Unfall auf B 28: Tragische Szenen am Unglücksort

 

Unfall auf B 28

PFALZGRAFENWEILER. Bei einem Unfall auf der B 28 ist ein 18-jähriger Fahranfänger getötet worden. Am Unfallort spielten sich dramatische Szenen ab ...

SIEHE AUCH: Fahranfänger stirbt bei Unfall auf B 28

Bei einem schweren Verkehrsunfall am Montagabend auf der Bundesstraße 28 zwischen Durrweiler und Pfalzgrafenweiler ist ein 18-jähriger Fahranfänger getötet worden. Drei 17-jährige Mitfahrer wurden schwer verletzt.

Gegen 20 Uhr, so die Polizei, waren der junge Mann und drei Bekannte von ihm auf dem Rückweg von einem Fußballspiel in der Region. Der Fahrer fuhr mit seinem Opel vermutlich mit überhöhter Geschwindigkeit auf der B 28 von Durrweiler in Richtung Pfalzgrafenweiler. Gleichzeitig überquerte ein 30-jähriger Mann mit einem schweren Traktor mit Güllefassanhänger die Bundesstraße von der Straße Heuwasen kommend in Richtung Waldweg. Dabei übersah der Lenker der Zugmaschine den von rechts kommenden, vorfahrtberechtigten Opel der vier jungen Männer. Das Auto prallte frontal auf das Hinterrad des Traktors.
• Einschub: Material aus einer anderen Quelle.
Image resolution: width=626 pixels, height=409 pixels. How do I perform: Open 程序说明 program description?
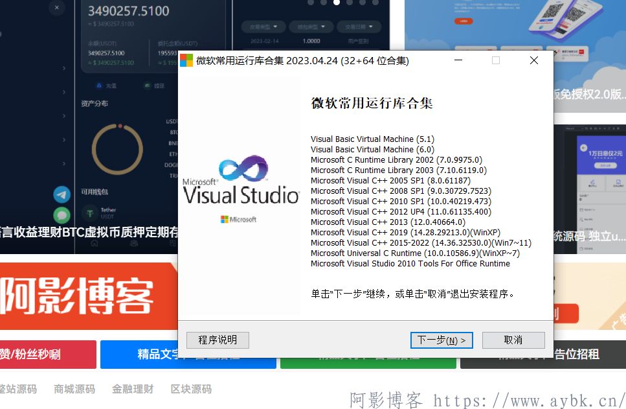point(218,340)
Durch den Aufprall wurde der Personenwagen nach rechts in die angrenzende Wiese geschleudert.

Viele Schaulustige am Unfallort

Der junge Fahrer wurde im Auto eingeklemmt und musste von der Feuerwehr in Absprache mit dem Rettungsdienst aus dem Fahrzeug befreit werden. Trotz aller Versuche, den Fahrer zu retten, verstarb er an der Unfallstelle. Die drei weiteren Insassen konnten noch vor dem Eintreffen der Feuerwehr durch andere Verkehrsteilnehmer und Passanten aus dem Auto befreit werden. Sie wurden in Krankenhäuser nach Freudenstadt, Tübingen und Nagold gebracht. An der Unfallstelle spielten sich nach Mitteilung von Feuerwehr und Polizei dramatische Szenen ab. Es kam zu einer großen Ansammlung von Schaulustigen. Auch zahlreiche Freunde und Angehörige der Verunglückten kamen zur Unfallstelle, um sich nach deren Befinden zu erkundigen. Zwei von ihnen erlitten einen Zusammenbruch und mussten vom Rettungsdienst und von Helfern der Feuerwehr betreut werden. Außerdem wurden Notfallseelsorger zum Unglücksort gerufen. Zur Unterstützung der Polizei wurde eine Streife des Polizeireviers Nagold angefordert.

Um die Situation vor Ort zu entspannen, wurde die Unfallstelle weiträumig abgesperrt. Im türkischen Kulturzentrum Pfalzgrafenweiler wurde vom Roten Kreuz eine Betreuungsstelle für Freunde und Angehörige eingerichtet. Laut Mitteilung des DRK wurden rund 80 Personen bis in die Nacht hinein betreut. Im Einsatz waren 51 ehrenamtliche DRK-Helfer unter der Leitung von Kreisbereitschaftsleiter Ulrich Beuter und Zugführer Thomas Brase.

Die Feuerwehren aus Pfalzgrafenweiler und Durrweiler waren mit etwa 35 Einsatzkräften und sieben Fahrzeugen unter der Einsatzleitung von Hartmut Kalmbach im Einsatz. Auch Kreisbrandmeister Frank Jahraus unterstützte die Einsatzleitung. Der Rettungsdienst war mit drei Notärzten, zwei Notarzteinsatzfahrzeugen und drei Rettungswagen sowie einem Organisationsleiter und Helfern der DRK-Landesschule Pfalzgrafenweiler vor Ort.

Nach den bisherigen Ermittlungen der Polizei dürfte der 18-jährige Fahranfänger viel zu schnell gefahren sein. Die Staatsanwaltschaft Rottweil hat die Sicherstellung der beiden Fahrzeuge angeordnet und einen Kraftfahrzeugsachverständigen beauftragt. Zur Unfallaufnahme und zur Bergung der Fahrzeuge war die Bundesstraße bis weit nach Mitternacht gesperrt. Es entstand ein Gesamtsachschaden von etwa 30.000 Euro.